▸ The problem:
Give back the records in full, with every line exactly as it was.

▸ Material for the task:
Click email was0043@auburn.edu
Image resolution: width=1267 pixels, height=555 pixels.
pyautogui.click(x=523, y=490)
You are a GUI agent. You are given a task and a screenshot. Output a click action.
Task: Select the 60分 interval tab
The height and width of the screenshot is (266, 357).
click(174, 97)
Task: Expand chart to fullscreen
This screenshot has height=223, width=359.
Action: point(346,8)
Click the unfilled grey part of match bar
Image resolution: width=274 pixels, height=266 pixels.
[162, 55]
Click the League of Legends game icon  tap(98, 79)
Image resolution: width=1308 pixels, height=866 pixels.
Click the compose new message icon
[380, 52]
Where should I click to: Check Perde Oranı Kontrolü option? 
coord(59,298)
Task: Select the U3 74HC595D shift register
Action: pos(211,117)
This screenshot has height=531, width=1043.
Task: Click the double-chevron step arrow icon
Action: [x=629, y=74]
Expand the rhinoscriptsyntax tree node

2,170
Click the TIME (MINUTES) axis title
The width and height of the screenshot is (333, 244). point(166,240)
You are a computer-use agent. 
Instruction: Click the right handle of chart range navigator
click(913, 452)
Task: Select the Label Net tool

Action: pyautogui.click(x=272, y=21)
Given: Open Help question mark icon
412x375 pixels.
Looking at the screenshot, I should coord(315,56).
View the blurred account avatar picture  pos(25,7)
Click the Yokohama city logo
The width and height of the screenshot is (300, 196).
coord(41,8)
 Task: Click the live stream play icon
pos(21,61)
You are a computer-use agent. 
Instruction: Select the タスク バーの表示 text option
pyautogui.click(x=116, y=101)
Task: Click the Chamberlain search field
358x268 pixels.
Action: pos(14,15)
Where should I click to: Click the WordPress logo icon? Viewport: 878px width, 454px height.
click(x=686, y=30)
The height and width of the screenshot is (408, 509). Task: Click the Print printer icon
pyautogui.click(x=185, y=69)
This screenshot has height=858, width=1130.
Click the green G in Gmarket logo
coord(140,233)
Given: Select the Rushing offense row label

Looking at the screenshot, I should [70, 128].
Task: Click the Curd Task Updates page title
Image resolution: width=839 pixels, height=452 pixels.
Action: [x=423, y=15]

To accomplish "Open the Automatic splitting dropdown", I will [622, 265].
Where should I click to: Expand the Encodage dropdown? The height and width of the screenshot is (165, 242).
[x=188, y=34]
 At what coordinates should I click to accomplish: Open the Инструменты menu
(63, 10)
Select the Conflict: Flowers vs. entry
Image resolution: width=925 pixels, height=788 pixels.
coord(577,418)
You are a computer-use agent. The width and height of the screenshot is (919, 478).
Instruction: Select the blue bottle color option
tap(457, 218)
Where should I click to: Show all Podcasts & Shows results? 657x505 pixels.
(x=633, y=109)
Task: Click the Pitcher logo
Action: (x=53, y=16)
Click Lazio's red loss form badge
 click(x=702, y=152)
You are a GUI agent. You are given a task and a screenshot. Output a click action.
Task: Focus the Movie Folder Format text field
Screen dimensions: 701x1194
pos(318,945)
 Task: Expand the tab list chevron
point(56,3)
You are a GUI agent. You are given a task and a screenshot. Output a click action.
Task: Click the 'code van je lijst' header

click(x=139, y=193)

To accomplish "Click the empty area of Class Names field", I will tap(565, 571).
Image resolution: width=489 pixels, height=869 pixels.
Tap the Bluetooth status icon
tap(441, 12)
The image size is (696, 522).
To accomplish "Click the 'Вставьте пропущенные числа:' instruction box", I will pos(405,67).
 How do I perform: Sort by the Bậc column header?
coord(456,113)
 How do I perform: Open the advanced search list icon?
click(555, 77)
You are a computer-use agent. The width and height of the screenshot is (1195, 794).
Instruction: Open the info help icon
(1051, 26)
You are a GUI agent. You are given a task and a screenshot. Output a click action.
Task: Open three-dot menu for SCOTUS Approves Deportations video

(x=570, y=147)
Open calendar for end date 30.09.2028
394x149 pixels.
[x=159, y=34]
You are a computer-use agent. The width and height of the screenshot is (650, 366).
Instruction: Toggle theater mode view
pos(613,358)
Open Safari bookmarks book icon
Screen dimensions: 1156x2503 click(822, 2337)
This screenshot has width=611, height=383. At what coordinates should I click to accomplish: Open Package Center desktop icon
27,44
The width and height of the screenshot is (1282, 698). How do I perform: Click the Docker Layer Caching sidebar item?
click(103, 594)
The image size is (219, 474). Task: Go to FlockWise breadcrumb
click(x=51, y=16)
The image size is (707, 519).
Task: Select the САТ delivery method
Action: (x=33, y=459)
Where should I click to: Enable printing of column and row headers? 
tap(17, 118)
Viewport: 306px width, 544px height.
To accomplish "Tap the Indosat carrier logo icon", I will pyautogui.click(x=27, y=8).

▸ Solved exercise:
Click email was0043@auburn.edu
Image resolution: width=1267 pixels, height=555 pixels.
pyautogui.click(x=523, y=490)
You are a GUI agent. You are given a task and a screenshot. Output a click action.
Task: Select the 60分 interval tab
The height and width of the screenshot is (266, 357).
click(174, 97)
Task: Expand chart to fullscreen
This screenshot has height=223, width=359.
Action: point(346,8)
Click the unfilled grey part of match bar
Image resolution: width=274 pixels, height=266 pixels.
[162, 55]
Click the League of Legends game icon  tap(98, 79)
Image resolution: width=1308 pixels, height=866 pixels.
Click the compose new message icon
[380, 52]
Where should I click to: Check Perde Oranı Kontrolü option? 
coord(59,298)
Task: Select the U3 74HC595D shift register
Action: pos(211,117)
This screenshot has height=531, width=1043.
Task: Click the double-chevron step arrow icon
Action: [x=629, y=74]
Expand the rhinoscriptsyntax tree node

2,170
Click the TIME (MINUTES) axis title
The width and height of the screenshot is (333, 244). point(166,240)
You are a computer-use agent. 
Instruction: Click the right handle of chart range navigator
click(913, 452)
Task: Select the Label Net tool

Action: pyautogui.click(x=272, y=21)
Given: Open Help question mark icon
412x375 pixels.
Looking at the screenshot, I should coord(315,56).
View the blurred account avatar picture  pos(25,7)
Click the Yokohama city logo
The width and height of the screenshot is (300, 196).
coord(41,8)
 Task: Click the live stream play icon
pos(21,61)
You are a computer-use agent. 
Instruction: Select the タスク バーの表示 text option
pyautogui.click(x=116, y=101)
Task: Click the Chamberlain search field
358x268 pixels.
Action: pos(14,15)
Where should I click to: Click the WordPress logo icon? Viewport: 878px width, 454px height.
click(x=686, y=30)
The height and width of the screenshot is (408, 509). Task: Click the Print printer icon
pyautogui.click(x=185, y=69)
This screenshot has height=858, width=1130.
Click the green G in Gmarket logo
coord(140,233)
Given: Select the Rushing offense row label

Looking at the screenshot, I should [70, 128].
Task: Click the Curd Task Updates page title
Image resolution: width=839 pixels, height=452 pixels.
Action: [x=423, y=15]

To accomplish "Open the Automatic splitting dropdown", I will [622, 265].
Where should I click to: Expand the Encodage dropdown? The height and width of the screenshot is (165, 242).
[x=188, y=34]
 At what coordinates should I click to accomplish: Open the Инструменты menu
(63, 10)
Select the Conflict: Flowers vs. entry
Image resolution: width=925 pixels, height=788 pixels.
coord(577,418)
You are a computer-use agent. The width and height of the screenshot is (919, 478).
Instruction: Select the blue bottle color option
tap(457, 218)
Where should I click to: Show all Podcasts & Shows results? 657x505 pixels.
(x=633, y=109)
Task: Click the Pitcher logo
Action: (x=53, y=16)
Click Lazio's red loss form badge
 click(x=702, y=152)
You are a GUI agent. You are given a task and a screenshot. Output a click action.
Task: Focus the Movie Folder Format text field
Screen dimensions: 701x1194
pos(318,945)
 Task: Expand the tab list chevron
point(56,3)
You are a GUI agent. You are given a task and a screenshot. Output a click action.
Task: Click the 'code van je lijst' header

click(x=139, y=193)

To accomplish "Click the empty area of Class Names field", I will tap(565, 571).
Image resolution: width=489 pixels, height=869 pixels.
Tap the Bluetooth status icon
tap(441, 12)
The image size is (696, 522).
To accomplish "Click the 'Вставьте пропущенные числа:' instruction box", I will pos(405,67).
 How do I perform: Sort by the Bậc column header?
coord(456,113)
 How do I perform: Open the advanced search list icon?
click(555, 77)
You are a computer-use agent. The width and height of the screenshot is (1195, 794).
Instruction: Open the info help icon
(1051, 26)
You are a GUI agent. You are given a task and a screenshot. Output a click action.
Task: Open three-dot menu for SCOTUS Approves Deportations video

(x=570, y=147)
Open calendar for end date 30.09.2028
394x149 pixels.
[x=159, y=34]
You are a computer-use agent. The width and height of the screenshot is (650, 366).
Instruction: Toggle theater mode view
pos(613,358)
Open Safari bookmarks book icon
Screen dimensions: 1156x2503 click(822, 2337)
This screenshot has width=611, height=383. At what coordinates should I click to accomplish: Open Package Center desktop icon
27,44
The width and height of the screenshot is (1282, 698). How do I perform: Click the Docker Layer Caching sidebar item?
click(103, 594)
The image size is (219, 474). Task: Go to FlockWise breadcrumb
click(x=51, y=16)
The image size is (707, 519).
Task: Select the САТ delivery method
Action: (x=33, y=459)
Where should I click to: Enable printing of column and row headers? 
tap(17, 118)
Viewport: 306px width, 544px height.
To accomplish "Tap the Indosat carrier logo icon", I will pyautogui.click(x=27, y=8).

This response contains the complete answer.